[RECORDS SHOWN Boundary: Start]

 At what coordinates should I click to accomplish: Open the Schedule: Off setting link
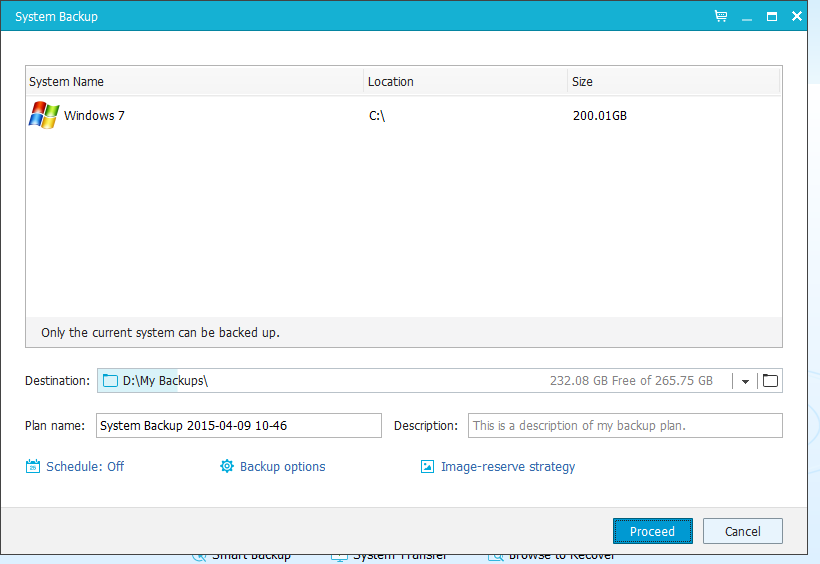(x=85, y=467)
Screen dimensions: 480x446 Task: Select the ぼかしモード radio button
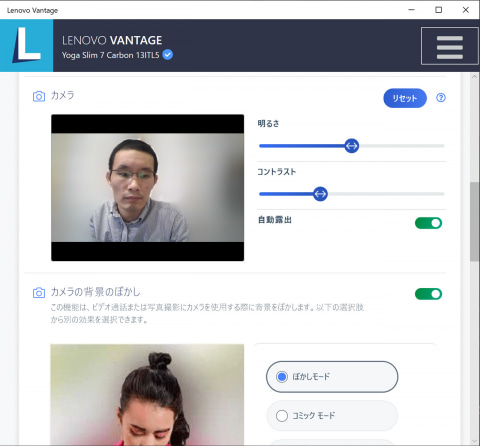pos(282,377)
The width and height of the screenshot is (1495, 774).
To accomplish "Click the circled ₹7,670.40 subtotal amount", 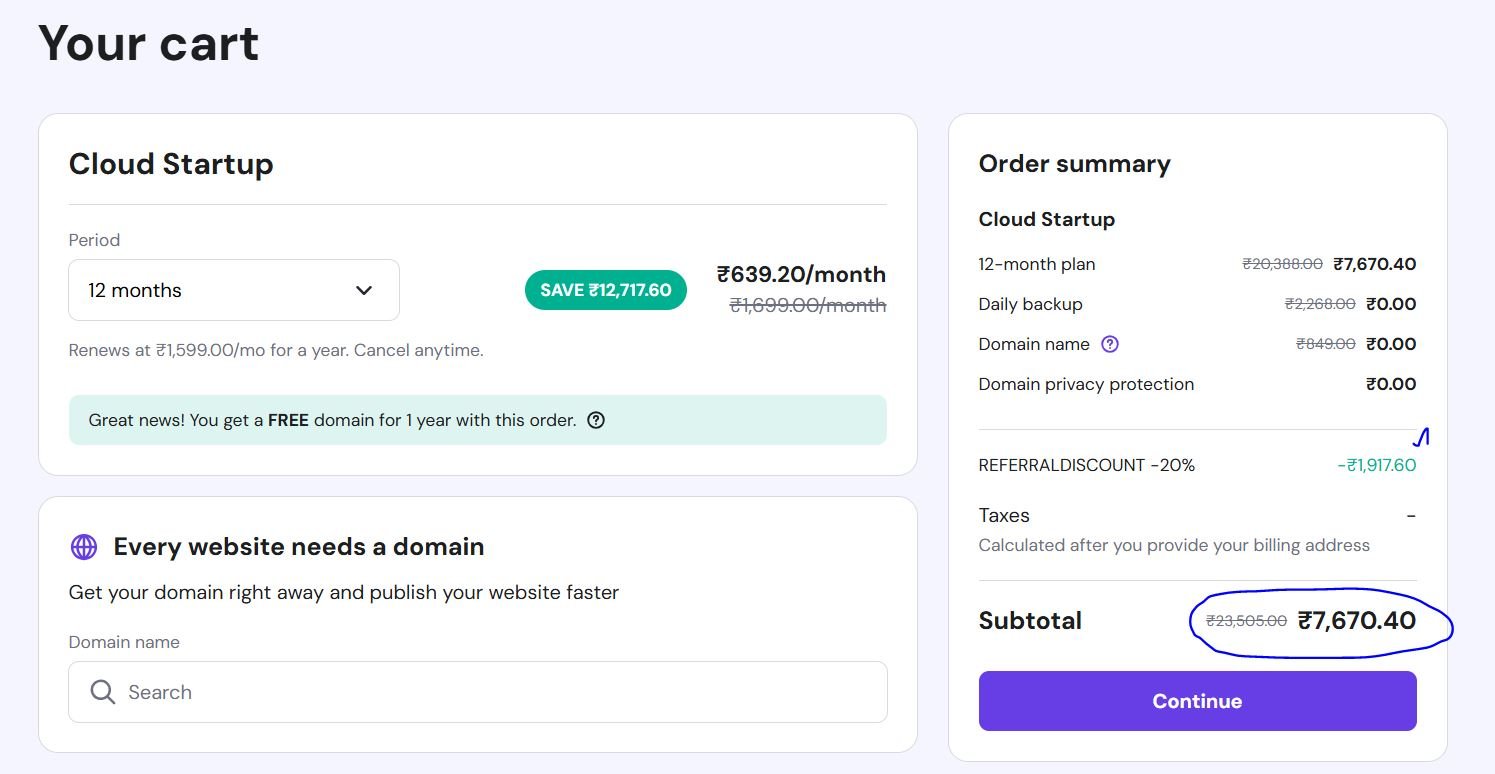I will (x=1356, y=621).
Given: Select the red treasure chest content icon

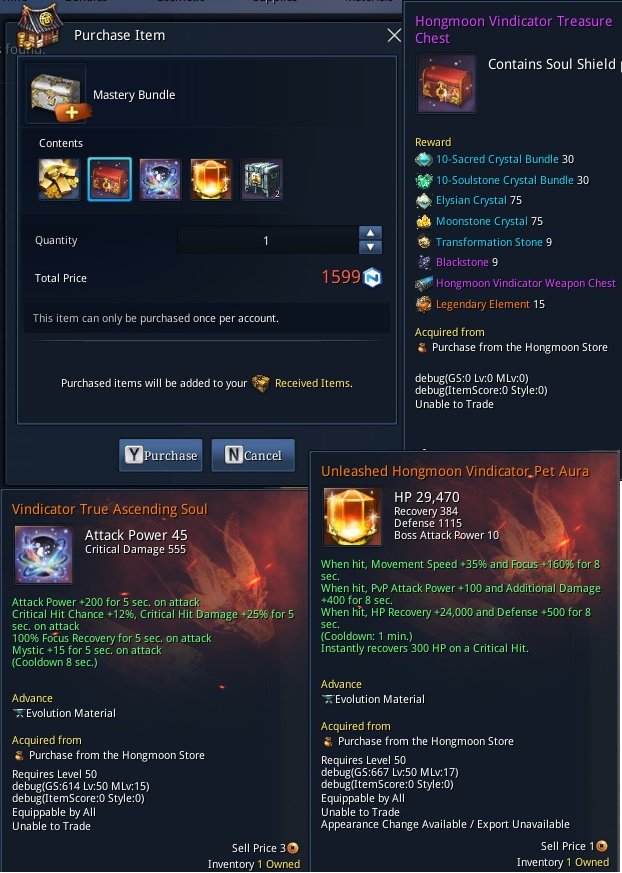Looking at the screenshot, I should pyautogui.click(x=110, y=179).
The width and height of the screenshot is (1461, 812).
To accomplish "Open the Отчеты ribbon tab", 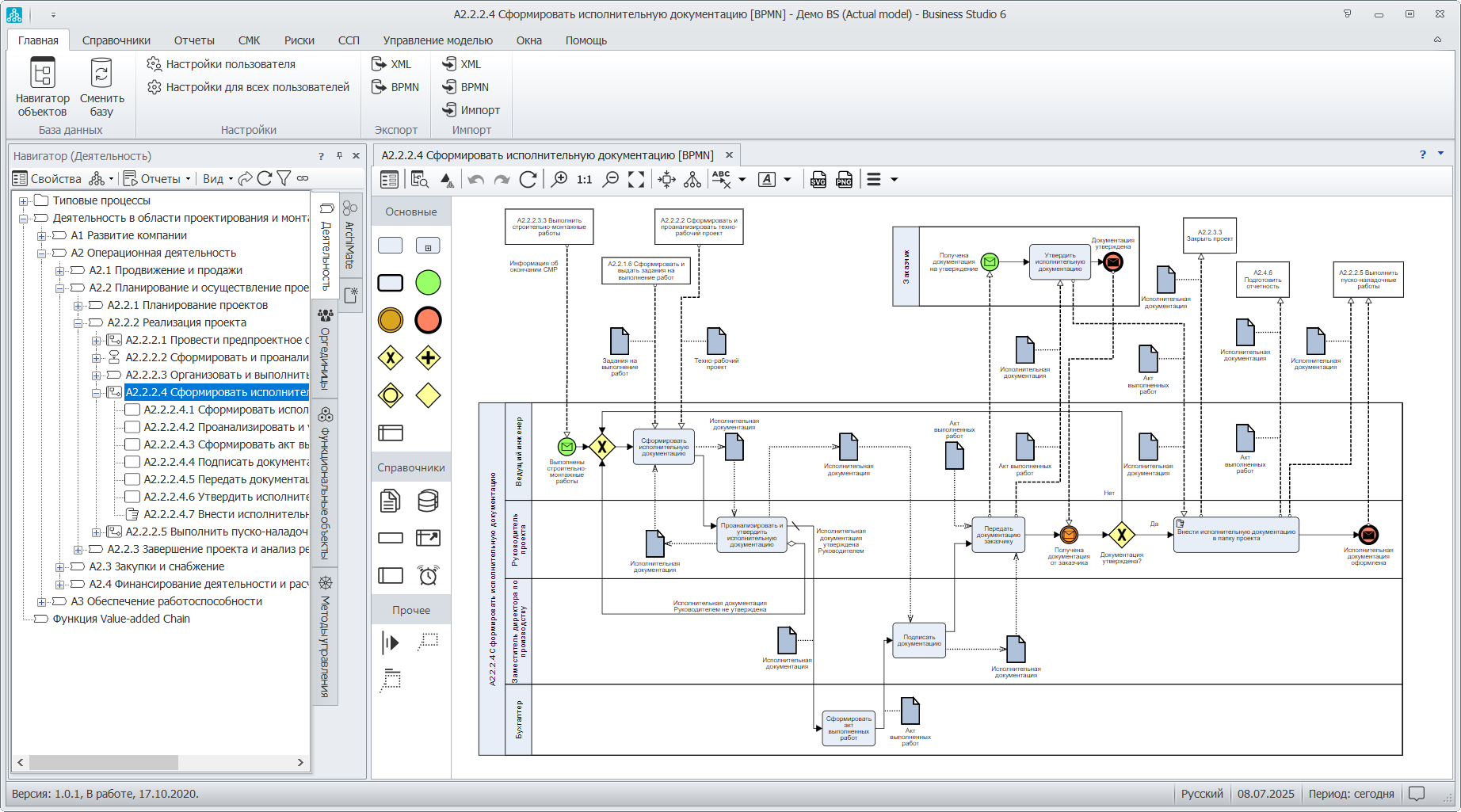I will [x=194, y=40].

[RECORDS SHOWN Boundary: End]

■ **ACTIVITY**
Pull every line containing "height" from the entries above and copy it.

■ **RESPONSE**
The width and height of the screenshot is (1495, 774).
The width and height of the screenshot is (1461, 812).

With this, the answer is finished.